Babylon Berlin by Arne Jysch is a graphic novel adaptation of Volker Kutscher's first Inspector Gereon Rath mystery, set in 1920s Berlin (available March 6, 2018).
What comes to mind when you think of 20th-century Berlin? WWII, the Berlin Wall, a city full of political and military intrigue. But before Hitler and the “Iron Curtain,” during the waning years of the Weimar Republic, the Berlin of the 1920s was a city of vice and warring power players of criminal gangs, Nazis, exiled Russian monarchists, fanatical communists, and more. This Berlin is the Berlin of Voelker Kutscher's Gereon Rath series.
Kutscher's internationally acclaimed Rath series currently spans six books. This year, the first novel in the series, Babylon Berlin, will be translated into English, adapted for television (the most expensive production in German television history, currently available to stream in the US via Netflix), and adapted as a graphic novel by German artist Arne Jysch, now available via Titan Books.
One of the first things you'll notice about Jysch's adaptation of Babylon Berlin is his choice to depict it in black and white. This excellent artistic decision gives the book a classic noir feel while adding to the emotional starkness of several scenes. It leaves you feeling isolated and alone along with Gereon Rath as he wrestles with the demons of his past that still haunt him in the present, as on this page:
Another fantastic element of Babylon Berlin—both Kutscher's original novel and the way Jysch brings it to life here—is the characters. Inspector Rath is a haunted and wonderfully flawed protagonist. A lot of the trouble he gets into is of his own making. Rath is also surrounded by an eclectic and nuanced cast of characters, including his brutal-but-fatherly superior, Bruno “Uncle” Wolter; the decadent club owner and organized crime figure Dr. M; a real-life criminalist/detective, Ernst Gennat; and a Homicide Division Stenographer, Charlotte Ritter, who Gennat wisely employs to inspect crime scenes.
The blend of real-life and fictional characters collide against a backdrop of crime, vice, politics, and actual events—such as the bloody 1929 Mayday riots—which makes Babylon Berlin a gripping crime story and so much more. You see the way the Russian Revolution of 1917 upset the balance of power in Europe and how its effects are still being felt over a decade later. You catch a glimpse of the rise of the insidious Nazis. The jockeying for power between the far left and far right—with the prior knowledge of how history plays out—gives the story a real sense of the high stakes that made Berlin feel like a powder keg about to explode.

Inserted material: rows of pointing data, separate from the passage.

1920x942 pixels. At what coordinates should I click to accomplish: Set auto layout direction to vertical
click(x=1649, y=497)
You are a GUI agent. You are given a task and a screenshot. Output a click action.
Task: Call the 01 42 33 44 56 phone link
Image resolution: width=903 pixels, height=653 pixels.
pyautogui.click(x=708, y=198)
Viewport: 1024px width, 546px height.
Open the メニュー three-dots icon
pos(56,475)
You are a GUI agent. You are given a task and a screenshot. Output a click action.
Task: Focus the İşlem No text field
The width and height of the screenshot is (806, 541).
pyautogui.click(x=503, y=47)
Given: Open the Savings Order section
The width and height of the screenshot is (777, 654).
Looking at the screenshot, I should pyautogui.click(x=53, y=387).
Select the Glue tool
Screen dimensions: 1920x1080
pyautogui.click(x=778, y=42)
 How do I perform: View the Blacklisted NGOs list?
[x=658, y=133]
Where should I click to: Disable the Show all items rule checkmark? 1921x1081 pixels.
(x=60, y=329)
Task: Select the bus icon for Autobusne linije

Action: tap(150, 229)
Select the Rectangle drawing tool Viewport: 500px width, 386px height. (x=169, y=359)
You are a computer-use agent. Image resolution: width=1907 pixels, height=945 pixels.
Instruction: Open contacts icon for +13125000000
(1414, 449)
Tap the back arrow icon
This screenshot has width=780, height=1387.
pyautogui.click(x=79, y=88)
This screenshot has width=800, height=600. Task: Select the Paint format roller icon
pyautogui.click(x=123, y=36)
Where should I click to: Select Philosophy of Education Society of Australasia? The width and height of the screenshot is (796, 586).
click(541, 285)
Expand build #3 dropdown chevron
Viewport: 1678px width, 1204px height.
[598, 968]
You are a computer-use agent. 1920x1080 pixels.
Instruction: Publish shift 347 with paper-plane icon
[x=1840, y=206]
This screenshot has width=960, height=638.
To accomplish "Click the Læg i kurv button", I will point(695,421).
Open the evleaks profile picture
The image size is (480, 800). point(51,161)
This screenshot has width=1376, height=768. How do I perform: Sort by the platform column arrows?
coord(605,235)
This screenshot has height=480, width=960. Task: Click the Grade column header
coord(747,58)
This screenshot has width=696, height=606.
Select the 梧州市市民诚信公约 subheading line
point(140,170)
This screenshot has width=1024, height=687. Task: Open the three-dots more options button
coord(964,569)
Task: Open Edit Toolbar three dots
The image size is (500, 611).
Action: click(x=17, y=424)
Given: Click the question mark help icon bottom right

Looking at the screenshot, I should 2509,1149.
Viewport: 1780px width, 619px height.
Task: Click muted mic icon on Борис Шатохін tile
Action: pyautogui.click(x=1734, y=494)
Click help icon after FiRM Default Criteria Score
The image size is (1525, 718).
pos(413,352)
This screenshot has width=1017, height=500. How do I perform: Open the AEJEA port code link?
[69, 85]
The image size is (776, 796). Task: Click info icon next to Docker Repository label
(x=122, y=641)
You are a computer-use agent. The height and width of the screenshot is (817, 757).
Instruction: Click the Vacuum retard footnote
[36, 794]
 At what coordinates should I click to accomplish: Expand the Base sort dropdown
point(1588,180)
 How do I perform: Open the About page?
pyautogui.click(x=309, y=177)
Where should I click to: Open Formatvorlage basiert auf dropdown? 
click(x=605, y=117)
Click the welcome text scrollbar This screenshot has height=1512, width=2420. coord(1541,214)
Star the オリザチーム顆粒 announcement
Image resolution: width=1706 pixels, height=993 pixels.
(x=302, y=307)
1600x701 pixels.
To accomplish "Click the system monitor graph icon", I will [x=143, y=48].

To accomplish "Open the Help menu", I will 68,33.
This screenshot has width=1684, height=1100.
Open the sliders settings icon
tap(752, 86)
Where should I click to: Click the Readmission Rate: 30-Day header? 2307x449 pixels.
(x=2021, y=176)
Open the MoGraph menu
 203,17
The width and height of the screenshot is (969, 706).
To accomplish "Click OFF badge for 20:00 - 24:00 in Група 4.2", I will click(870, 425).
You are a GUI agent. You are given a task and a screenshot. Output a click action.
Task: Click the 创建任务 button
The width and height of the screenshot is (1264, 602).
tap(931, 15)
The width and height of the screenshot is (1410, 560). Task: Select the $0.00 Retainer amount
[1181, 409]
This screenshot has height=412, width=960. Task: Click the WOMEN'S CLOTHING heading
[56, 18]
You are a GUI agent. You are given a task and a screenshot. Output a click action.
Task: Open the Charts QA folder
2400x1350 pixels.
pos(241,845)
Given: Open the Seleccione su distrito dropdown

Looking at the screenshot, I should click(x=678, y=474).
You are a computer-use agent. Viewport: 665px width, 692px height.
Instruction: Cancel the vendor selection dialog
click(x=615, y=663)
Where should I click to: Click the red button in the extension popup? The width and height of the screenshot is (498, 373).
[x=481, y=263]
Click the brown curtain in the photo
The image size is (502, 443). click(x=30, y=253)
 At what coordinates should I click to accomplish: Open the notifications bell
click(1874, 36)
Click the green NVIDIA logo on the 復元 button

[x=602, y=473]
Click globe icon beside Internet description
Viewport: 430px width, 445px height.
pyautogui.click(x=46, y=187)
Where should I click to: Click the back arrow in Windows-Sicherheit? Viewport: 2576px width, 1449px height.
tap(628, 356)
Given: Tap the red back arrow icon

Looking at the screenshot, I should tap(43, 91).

Conveying that turmoil in a visual medium takes an artist with a firm grasp of tone, and Arne Jysch is a master of his craft. The black-and-white design not only elevates the tone but emphasizes the shadows and light in a way that makes you feel like you're right there with Inspector Rath, trying to keep your head above a tide of morally murky intrigue and danger with no one to throw you a life raft. One of the best examples is this page of Rath standing in the rain over the body of a man he's been forced to kill.
I don't want to say much about the mystery that drives Babylon Berlin because there's a lot of great twists and reveals. However, I will say that a lot of it is driven by a treasure hunt for a large and fabled cache of Russian Gold, which sets up a thrilling climax in which all the major players converge on a train yard for a showdown.
Arne Jysch is able to take Volker Kutscher's compelling Babylon Berlin and bring it to life with an adaptation full of beautiful visuals that enhance the mood and make the story even more exciting and powerful.